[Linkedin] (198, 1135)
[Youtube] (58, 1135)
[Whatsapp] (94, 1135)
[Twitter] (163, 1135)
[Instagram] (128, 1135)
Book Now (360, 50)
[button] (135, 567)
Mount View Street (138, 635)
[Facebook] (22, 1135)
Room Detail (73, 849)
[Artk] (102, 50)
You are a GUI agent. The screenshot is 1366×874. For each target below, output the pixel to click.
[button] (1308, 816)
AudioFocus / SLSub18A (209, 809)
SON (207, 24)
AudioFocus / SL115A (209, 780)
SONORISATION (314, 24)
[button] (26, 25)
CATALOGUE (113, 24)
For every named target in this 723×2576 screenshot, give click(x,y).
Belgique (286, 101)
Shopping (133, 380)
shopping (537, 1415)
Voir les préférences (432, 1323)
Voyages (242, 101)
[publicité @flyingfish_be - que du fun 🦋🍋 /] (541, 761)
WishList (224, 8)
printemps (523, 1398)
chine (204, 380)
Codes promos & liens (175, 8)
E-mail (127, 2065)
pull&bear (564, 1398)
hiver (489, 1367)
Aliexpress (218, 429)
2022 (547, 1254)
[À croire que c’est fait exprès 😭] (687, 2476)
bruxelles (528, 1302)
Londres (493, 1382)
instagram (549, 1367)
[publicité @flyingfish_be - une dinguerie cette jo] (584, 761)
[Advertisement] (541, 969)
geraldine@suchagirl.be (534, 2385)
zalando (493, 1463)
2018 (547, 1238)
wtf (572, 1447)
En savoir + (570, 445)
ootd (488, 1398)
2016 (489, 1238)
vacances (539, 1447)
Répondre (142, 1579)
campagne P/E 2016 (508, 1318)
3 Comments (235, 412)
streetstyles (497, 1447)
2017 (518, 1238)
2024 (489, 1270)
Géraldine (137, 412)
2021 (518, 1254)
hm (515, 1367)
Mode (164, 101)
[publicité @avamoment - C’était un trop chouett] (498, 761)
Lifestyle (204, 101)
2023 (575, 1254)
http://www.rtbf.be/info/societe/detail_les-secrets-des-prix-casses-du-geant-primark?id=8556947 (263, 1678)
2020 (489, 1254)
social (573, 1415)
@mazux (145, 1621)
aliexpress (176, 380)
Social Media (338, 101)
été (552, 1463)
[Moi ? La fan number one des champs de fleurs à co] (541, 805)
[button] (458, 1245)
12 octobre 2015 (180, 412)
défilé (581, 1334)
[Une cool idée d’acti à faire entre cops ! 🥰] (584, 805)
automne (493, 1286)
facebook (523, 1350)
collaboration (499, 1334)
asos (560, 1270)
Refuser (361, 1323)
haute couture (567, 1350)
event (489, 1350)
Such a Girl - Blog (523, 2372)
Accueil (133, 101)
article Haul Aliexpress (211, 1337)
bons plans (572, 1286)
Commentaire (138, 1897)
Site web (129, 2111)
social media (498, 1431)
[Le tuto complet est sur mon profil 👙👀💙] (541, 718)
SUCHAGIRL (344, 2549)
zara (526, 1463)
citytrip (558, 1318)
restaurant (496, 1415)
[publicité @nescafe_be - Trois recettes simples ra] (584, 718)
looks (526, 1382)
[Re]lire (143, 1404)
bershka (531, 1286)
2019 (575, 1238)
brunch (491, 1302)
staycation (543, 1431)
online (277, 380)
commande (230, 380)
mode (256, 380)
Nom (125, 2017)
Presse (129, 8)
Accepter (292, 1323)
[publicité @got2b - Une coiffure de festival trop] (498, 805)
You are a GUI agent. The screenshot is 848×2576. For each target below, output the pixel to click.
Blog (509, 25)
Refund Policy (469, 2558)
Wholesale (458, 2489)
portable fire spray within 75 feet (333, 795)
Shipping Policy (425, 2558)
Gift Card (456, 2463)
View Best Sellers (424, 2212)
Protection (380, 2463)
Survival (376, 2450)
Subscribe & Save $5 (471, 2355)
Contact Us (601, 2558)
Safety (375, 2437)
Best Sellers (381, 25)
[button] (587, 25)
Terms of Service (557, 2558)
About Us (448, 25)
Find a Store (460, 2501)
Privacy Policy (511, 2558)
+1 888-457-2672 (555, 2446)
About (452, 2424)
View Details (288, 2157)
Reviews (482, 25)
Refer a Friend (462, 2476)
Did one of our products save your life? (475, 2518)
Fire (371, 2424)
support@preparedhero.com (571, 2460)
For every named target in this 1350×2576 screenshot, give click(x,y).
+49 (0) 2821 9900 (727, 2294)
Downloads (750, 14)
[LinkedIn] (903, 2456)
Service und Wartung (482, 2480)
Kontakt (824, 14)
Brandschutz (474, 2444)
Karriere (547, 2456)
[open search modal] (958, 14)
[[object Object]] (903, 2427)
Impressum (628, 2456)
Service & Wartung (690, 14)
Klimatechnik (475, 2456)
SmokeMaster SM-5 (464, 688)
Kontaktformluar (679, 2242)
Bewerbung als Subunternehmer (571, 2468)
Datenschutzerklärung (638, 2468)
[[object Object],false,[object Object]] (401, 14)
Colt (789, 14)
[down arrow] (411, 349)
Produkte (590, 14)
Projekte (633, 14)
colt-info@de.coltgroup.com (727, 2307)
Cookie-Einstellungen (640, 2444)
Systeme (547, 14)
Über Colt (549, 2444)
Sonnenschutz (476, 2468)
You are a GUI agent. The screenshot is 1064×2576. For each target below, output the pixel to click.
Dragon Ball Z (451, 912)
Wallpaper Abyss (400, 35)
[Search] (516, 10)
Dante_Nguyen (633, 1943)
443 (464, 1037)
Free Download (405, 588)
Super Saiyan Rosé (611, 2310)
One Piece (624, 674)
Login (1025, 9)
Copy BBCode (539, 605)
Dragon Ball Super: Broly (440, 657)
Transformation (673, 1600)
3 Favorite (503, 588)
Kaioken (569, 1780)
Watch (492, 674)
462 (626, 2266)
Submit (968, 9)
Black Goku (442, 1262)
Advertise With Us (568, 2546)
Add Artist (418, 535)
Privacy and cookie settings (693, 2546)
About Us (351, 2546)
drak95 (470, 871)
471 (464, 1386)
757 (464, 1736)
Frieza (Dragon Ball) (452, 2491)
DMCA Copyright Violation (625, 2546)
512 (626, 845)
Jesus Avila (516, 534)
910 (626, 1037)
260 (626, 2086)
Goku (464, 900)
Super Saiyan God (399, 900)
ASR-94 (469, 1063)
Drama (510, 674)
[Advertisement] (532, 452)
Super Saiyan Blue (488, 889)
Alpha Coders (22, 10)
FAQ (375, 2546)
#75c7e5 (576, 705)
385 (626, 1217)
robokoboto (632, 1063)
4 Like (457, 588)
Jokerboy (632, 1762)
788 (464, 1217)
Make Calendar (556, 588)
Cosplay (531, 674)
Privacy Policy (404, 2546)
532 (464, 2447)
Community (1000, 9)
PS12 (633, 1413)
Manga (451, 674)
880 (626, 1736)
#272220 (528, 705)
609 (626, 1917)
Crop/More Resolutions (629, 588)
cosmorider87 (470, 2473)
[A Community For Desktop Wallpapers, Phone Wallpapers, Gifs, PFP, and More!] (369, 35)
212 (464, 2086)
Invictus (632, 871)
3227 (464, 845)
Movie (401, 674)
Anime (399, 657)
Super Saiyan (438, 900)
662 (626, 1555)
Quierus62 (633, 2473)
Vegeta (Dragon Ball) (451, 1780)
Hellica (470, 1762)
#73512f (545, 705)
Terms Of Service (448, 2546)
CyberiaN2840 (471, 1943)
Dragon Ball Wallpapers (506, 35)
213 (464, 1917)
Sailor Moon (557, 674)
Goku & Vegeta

——————————

» **WHAT TO DO**
For each line of the material that includes the word "give", make a copy.

» **WRITTEN ANSWER**
For every named target in this 723×2576 screenshot, give click(x,y).
For every named target in this 1350×2576 screenshot, give click(x,y).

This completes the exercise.